David wrote a book called Rise of the Stupid Network and I make a mental note to read it just ’cause it’s a great title. David is a self-described “internet guy,”has twelve years of experience in the telephone company, and is a “prosultant.” As opposed to a “con”sultant, I imagine. He opens his talk by describing the network neutrality debate as being renewed in recent online discussions and that the movement has recently picked up speed. He says there are five reasons we need to join this discussion and they are:
1. We will get charged extra
2. Our reach will be reduced
3. We won’t know our customers’ behaviors as well.
4. Our ability to discover and reach new markets will be reduced
5. Reduced trust
Everything with this net neutrality really hit the fan in 2005 when Ed Whitaker, the CEO of AT&T declared that the internet could not use his pipes for free. Basically, he declared war on Google, Yahoo, Vonage, etc. and he declared on it behalf of the phone companies and Time Warner Cable. Whitaker didn’t have the vision to invent it but he wanted it in 2005 because it was a huge success. In general, the telephone company believes their job is to treat internet traffic differently and get into the middle of the online world. We would need permission and special fees to reach people reliably.
The problem with Whitaker’s statement is that the internet is already reliable; it’s the telephone connections that are not.

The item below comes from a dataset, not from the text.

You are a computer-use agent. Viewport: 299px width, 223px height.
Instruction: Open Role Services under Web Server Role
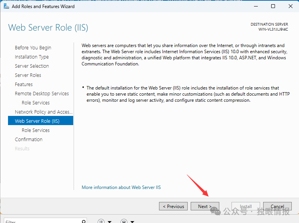(x=36, y=130)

The internet works on any application & a variety of machines. No one plans on the growth of the internet, no one knows how big it is, yet it keeps growing.
The reason David calls it the “stupid network” is because there is no center of the internet. Everything is on the edges. No one runs it or regulates it, anyone can put things online and launch new applications. The telephone company wants us to believe that the internet will collapse and they are the ones that can save us. They truly believe that. But the telephone companies are the ones that are collapsing, not the internet; the internet continues to get better and better. The true value of the internet is at is edges and we are all at the edges (like he said, there’s no center).
If the internet loses its laissez-faire attitude that has fostered a spirit of creativity and freedom, we will lose the true value of the net. Net neutrality is actually defined as the equal treatments of packages regardless of its location, source, or ownership. The telephone company wants to take a chunk out of everything we get from the internet so they can make a profit. The want to transform the net into an application-aware and cultural discriminating atmosphere and turn it against certain applications.